8-) Stres ve heyecanla başa çıkmak için genç yeteneklere veya yeni başlayanlara önerilerin neler?

ÇBK: Önereceğim şeylerden biri, bunu çok büyük bir problem haline getirmemeleri. Çünkü eğer
sürekli "Benim sınavım var, konserim var, ben ne yapacağım, stresli olursam çalamam." derlerse
gerçekten çalamazlar. Böyle düşünürsem ben de çalamıyorum. Olabildiğince kendilerini buna
hazırlamaları gerekiyor. En azından o sınav ya da konser öncesi 2 kere dışarıya çalsınlar. Dışarıdan
kastım arkadaşları olabilir, onları daha önce dinlememiş öğretmenleri olabilir ya da üst sınıflar olabilir.
Birilerine çalmaları gerekiyor ki bu sahne heyecanını atabilsinler. Çünkü siz ne kadar fazla kişiye
çalarsanız o kadar çok rahatlıyorsunuz ve insanların düşüncelerini tahmin edebiliyorsunuz. Onun
dışında bu nefes metodunu deneyebilirler ve dediğim gibi bu kişiden kişiye değişir.

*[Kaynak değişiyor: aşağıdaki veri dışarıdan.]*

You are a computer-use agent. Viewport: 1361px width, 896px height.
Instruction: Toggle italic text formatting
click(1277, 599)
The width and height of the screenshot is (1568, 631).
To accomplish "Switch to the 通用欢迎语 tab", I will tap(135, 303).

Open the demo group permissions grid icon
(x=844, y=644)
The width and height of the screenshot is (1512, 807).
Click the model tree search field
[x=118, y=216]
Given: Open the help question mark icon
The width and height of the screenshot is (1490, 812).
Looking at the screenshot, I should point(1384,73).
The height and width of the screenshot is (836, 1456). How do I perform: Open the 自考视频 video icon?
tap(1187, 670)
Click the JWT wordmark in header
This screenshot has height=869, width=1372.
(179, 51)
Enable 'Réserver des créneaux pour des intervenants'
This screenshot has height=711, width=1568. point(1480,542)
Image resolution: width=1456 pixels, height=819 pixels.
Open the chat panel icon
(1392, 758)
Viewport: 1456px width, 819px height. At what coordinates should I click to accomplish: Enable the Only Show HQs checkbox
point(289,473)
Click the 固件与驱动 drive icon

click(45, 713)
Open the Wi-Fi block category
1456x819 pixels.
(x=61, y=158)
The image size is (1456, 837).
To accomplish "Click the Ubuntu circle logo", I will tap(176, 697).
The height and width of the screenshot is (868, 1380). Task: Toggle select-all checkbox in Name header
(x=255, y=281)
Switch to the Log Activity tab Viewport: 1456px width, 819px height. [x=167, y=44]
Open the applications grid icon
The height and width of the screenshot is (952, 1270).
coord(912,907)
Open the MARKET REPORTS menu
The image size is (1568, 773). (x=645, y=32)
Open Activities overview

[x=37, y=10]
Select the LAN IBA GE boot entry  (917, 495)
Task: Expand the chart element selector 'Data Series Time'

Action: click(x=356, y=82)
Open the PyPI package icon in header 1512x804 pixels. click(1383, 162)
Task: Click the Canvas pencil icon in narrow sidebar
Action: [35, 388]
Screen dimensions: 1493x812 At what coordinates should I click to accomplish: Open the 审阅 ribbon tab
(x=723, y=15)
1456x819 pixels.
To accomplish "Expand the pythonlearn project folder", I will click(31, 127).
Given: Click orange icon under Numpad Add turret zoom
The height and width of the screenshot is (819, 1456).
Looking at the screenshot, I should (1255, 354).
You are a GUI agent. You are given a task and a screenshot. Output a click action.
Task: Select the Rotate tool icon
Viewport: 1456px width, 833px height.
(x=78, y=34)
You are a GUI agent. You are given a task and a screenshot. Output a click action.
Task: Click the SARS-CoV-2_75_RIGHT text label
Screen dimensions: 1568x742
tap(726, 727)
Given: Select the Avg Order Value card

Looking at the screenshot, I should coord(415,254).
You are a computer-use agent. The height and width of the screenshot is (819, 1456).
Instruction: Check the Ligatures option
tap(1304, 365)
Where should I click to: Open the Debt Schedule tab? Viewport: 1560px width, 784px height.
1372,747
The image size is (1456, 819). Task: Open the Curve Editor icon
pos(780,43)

Ama muz ve
çikolata gerçekten işe yarıyor. Bunu psikolojik olarak da düşünmek lazım, herhangi bir şeye 'Bu işe
yarayacak' dersek zaten işe yarayacaktır. Ama eğer sürekli 'Olmayacak, yapamayacağım' dersek de
hiçbir şey yolunda gitmez. Şunu da düşünmek lazım; eğer bir konsere yeteri kadar çalışmadıysan
kendini hazır hissetmeyeceksin ve kötü bir performans göstereceksin. Ama sen gerçekten yeteri kadar
hazırlandığını ve emek sarf ettiğini düşünüyorsan zaten iyi bir konser vereceksin. Bize hep "Yüzde
yüz değil de yüzde iki yüz hazırlan ki bu zaten sahnede yüzde yüze inecek." derlerdi.